コロナ禍の転倒
7月。10時ごろ、鈴木さんが夜勤から帰宅すると、母親が自宅で転倒したらしく、動けなくなっていた。父親も自宅にいたが、ただただ困惑し、何もできずにいた。鈴木さんは、母親の足の曲がり具合や左右差からすぐに「大腿骨頚部骨折」を疑い、救急車を要請。コロナ禍だったが、幸いにも近くの病院に搬送され、すぐに手術をしてもらえた。
だが、3週間の入院中、一度も面会はできず。やがて、病院から「長谷川式認知症スケールが13点のため、身体拘束を行います」と連絡があった。
8月。母親と面会ができないことがつらかった鈴木さんは、自分が勤める病院の回復期リハビリ病棟へ転院を決める。転院の日、3週間ぶりに会った母親は発語がなく、表情も乏しく、まるで別人のよう。鈴木さんが話しかけても、全く無反応だった。
「入院前は笑顔を絶やさず、『お母さん、バカになっちゃったけどみんなで暮らせて晩年が一番幸せ』なんて喜んでいたのに、私が知っている母はもういませんでした。母の変化に強い衝撃を受け、母に何か良くないことが起きている……と、ただならぬ胸騒ぎを感じました」
転院先の新しい主治医も、「違和感」があったようだ。鈴木さんは、神経内科に併診をかけ、MRIを撮影してもらう。

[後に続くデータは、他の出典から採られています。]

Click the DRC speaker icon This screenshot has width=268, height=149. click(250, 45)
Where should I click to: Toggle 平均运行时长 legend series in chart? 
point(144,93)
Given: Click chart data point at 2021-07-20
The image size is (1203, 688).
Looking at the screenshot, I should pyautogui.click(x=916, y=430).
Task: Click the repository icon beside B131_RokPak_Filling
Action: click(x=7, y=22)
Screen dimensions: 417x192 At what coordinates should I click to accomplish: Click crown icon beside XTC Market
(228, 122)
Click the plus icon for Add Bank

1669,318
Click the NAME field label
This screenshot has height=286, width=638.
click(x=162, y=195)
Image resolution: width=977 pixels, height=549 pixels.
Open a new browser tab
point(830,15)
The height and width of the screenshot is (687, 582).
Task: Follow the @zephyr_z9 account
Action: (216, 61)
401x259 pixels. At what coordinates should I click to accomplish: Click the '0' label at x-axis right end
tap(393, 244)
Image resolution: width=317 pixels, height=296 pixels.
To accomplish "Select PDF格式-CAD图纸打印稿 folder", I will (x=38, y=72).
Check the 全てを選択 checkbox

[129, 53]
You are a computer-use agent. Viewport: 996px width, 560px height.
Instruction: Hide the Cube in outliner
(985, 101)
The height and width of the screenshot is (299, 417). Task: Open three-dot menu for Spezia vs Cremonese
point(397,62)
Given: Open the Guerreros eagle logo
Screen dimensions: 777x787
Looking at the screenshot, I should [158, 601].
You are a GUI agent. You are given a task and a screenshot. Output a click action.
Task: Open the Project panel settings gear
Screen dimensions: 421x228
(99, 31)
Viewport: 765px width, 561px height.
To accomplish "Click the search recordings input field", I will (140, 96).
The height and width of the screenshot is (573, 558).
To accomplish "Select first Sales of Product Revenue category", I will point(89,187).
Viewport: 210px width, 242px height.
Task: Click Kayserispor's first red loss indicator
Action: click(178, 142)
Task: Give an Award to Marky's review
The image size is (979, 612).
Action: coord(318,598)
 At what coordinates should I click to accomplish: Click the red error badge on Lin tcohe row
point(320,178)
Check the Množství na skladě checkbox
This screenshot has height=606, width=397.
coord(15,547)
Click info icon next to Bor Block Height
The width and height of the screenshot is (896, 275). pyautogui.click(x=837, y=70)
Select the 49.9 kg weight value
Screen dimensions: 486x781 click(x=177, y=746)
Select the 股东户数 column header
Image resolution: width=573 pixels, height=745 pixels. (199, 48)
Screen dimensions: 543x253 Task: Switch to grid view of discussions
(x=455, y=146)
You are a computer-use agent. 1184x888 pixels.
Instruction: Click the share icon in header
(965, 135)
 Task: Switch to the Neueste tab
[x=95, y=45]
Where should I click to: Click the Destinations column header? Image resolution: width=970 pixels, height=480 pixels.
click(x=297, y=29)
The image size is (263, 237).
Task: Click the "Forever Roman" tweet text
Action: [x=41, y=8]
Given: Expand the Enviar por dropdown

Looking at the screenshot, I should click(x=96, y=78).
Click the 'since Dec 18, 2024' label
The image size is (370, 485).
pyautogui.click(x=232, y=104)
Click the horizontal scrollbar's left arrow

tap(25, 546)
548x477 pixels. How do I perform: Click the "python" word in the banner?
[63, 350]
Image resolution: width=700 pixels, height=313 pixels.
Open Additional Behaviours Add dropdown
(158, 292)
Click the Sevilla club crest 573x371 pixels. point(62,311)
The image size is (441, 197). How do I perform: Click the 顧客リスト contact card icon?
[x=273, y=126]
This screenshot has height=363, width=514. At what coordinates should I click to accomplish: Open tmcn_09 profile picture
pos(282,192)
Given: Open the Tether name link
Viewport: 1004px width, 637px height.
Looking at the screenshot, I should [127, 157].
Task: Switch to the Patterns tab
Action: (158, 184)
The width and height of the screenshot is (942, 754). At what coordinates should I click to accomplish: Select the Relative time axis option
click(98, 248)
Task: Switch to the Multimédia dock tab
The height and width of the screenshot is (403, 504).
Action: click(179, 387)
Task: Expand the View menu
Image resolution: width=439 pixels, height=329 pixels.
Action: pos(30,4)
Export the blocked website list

「私は、母は『進行性核上性麻痺』ではないのかと思うようになっていました。認知機能の低下に加えて、後ろにバランスを崩す『後方突進』、目がかすんだり字が読めなくなったりする『霧視』、喋りにくさや飲み込みにくさも出ており、症状が『進行性核上性麻痺』と一致していたからです。パーキンソン症候群の1つではありますが、より速く進行し、有効的な治療法はなく、より重度の筋強剛と身体障害をもたらし、発症後10年以内に死に至ります。まだ専門医の見解を聞く前から、私は絶望感と悲しみに包まれ、毎晩泣いていました」
ところが母親は、「クロイツフェルト・ヤコブ病」と告げられた。